Let us only talk in terms of the base B. So, when B = \sqrt{\frac{H^2}{2}}, then the area is maximised. For all other bases from 0 up to this limit, the area monotonically increases. Also, beyond this limit, area monotonically decreases.
That is the main hint: MONOTONICITY! We can binary search on the base B between the limits 0 and \sqrt{\frac{H^2}{2}} because beyond this value, the behavior is symmetric. By binary searching on the base, we mean that we try bases such that we can reach our target area.
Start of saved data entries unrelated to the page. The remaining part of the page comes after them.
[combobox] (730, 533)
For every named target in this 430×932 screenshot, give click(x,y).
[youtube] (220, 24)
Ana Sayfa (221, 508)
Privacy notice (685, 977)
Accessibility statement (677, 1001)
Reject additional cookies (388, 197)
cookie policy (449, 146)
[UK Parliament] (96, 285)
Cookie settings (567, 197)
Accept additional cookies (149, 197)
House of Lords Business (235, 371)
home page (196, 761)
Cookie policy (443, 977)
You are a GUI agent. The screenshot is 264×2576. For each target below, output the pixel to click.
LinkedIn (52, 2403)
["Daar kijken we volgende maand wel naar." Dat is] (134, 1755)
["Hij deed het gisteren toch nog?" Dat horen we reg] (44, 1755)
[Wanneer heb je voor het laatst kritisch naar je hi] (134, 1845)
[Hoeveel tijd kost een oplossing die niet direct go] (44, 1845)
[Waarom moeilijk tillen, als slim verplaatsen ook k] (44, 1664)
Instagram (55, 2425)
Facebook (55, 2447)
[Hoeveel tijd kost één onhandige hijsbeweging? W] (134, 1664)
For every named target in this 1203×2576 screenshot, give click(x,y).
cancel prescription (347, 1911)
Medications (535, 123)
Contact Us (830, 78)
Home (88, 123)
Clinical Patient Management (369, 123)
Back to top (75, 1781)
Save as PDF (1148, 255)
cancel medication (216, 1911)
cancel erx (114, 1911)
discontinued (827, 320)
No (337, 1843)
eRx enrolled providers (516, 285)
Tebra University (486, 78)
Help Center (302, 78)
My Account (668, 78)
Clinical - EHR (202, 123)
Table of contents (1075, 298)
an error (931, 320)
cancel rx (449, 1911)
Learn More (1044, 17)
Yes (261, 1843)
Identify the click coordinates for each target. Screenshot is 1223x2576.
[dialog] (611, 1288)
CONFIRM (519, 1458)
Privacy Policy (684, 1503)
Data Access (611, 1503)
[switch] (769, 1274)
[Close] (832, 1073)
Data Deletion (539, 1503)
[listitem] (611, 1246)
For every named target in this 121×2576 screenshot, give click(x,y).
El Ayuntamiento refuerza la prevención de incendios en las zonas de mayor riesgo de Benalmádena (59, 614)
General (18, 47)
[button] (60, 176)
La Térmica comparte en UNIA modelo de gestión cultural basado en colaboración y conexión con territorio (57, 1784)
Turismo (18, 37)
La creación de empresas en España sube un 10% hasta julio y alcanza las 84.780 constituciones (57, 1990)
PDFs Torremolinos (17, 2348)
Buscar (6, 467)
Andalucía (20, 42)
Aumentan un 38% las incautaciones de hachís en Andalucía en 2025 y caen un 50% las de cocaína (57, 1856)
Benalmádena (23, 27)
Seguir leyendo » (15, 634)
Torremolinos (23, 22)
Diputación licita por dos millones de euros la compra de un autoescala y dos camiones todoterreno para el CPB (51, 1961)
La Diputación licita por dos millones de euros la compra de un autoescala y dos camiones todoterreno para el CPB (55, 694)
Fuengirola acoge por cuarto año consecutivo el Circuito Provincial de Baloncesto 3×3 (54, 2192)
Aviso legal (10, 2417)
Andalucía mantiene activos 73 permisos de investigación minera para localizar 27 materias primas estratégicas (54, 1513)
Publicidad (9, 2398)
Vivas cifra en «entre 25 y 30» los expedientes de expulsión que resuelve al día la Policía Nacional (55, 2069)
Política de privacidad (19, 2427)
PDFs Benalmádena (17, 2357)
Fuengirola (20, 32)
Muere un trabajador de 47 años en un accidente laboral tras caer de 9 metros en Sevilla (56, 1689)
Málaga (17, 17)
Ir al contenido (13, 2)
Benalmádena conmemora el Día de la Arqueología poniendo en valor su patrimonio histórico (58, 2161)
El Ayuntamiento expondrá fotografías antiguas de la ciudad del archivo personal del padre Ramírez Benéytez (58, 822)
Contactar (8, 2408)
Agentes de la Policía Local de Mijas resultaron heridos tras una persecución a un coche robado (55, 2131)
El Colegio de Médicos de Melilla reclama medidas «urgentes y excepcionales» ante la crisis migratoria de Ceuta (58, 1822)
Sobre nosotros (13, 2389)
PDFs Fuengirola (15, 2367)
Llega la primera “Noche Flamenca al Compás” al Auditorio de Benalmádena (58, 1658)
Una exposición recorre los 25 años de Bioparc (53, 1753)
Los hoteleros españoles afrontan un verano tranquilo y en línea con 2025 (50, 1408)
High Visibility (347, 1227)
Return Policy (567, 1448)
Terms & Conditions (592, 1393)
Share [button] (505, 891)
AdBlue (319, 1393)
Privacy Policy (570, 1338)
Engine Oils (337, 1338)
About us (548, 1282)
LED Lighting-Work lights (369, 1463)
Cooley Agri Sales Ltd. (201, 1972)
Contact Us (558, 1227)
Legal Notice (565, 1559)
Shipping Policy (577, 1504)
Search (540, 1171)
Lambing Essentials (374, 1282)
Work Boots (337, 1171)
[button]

While binary searching, we have to take care of the fact that we remain in the error bound. Since we want the error in our answers to be less than 0.01, it would be best that we do a binary search such that the area of the resultant triangle with the given base has error less than 10^{-8} when compared with given area S. This is because only then, the absolute error in side will be less than 0.01 (this follows from the fact that we are using square root to calculate the other side and also that area is the product of the sides).
Please see editorialist’s/setter’s program for implementing binary search with that precision.
We can also solve by quadratic equation : let a and b the other two side lengths. then a^2 + b^2 =h and ab=2*s
we can get a quadratic equation in a we can be solved by root formula subsequently check whether the roots are possible or not
The can be solved in O(1). Let’s denote base by b and perpendicular by p. Now we have two equations b*p/2=s , b^2+p^2=h^2 This can be written as b^2+p^2+2bp = (b+p)^2 = h^2+4s and b^2+p^2-2bp = (b-p)^2 = h^2-4s. It can be seen that for solution to exist h^2-4s>=0. If the above condition is satisfied then b=(x+y)/2 and p=(x-y)/2
where, x=sqrt(h^2+4s) and y=sqrt(h^2-4s). Now print the answer as p,b,h (non-decreasing order)
There is a O(1) solution as follows : h^2=a^2+b^2 and 2 * area=a * b . So you can find a+b and a-b using (a+b)^2 and (a-b)^2 and from it a and b . If a and b are positive then the solution exists.
Well, I did not use Binary Search. My solution is O(1) or say O(logH), if, computing square root is considered as O(logH).
Let sides be A and B. H be the hypotenuse and S be the area.
So, a^2 + b^2 = h^2 and ab = 2S.
Solving these two equations, we directly get A and B. So, you will notice that real values for A and B exist only if h^2 - 4S >= 0, and that is our condition to check possibility of a solution or not.
We can do this in O(1)
let x be the base and y be the height of right triangle.
Then,
x^2+y^2=H^2 …(1)
and xy=2S…(2)
From these two equations , we get
x^4 -(Hx)^2+ 4*S^2=0
NoW let x^2=t
then we have the equation t^2-H^2t+4S^2=0
Discriminate D = H^4-16S^2
IF D<0 , solution does not exist
else
t=x^2 = (H^2 + sqrt(D) ) / 2 so x= sqrt( (H^2 + sqrt(D) ) / 2 )
and from eq 2. y = 2S/x;
Link to C++ Code : CodeChef: Practical coding for everyone
Can someone please explain how error bound is being calculated here (10^-8 here)???
And what other cases might appear for calculating error bounds for such problems and how to calculate error bound for those cases too??
U will get discriminant as h^4- 16s^2 ryt?
write it as (h^2)^2-(4s)^2 then this (h^2-4s)(h^2+4*s) now it wont overflow hope u got it if you have any doubts you can ask me
@pushkarmishra, in solutions provided, you do binary search with tolerence=1e-12,when start is close to end, it would take a lot of steps to have a significant change. How do you guarentee it to not give a TLE (i.e. How do you find its time complexity )?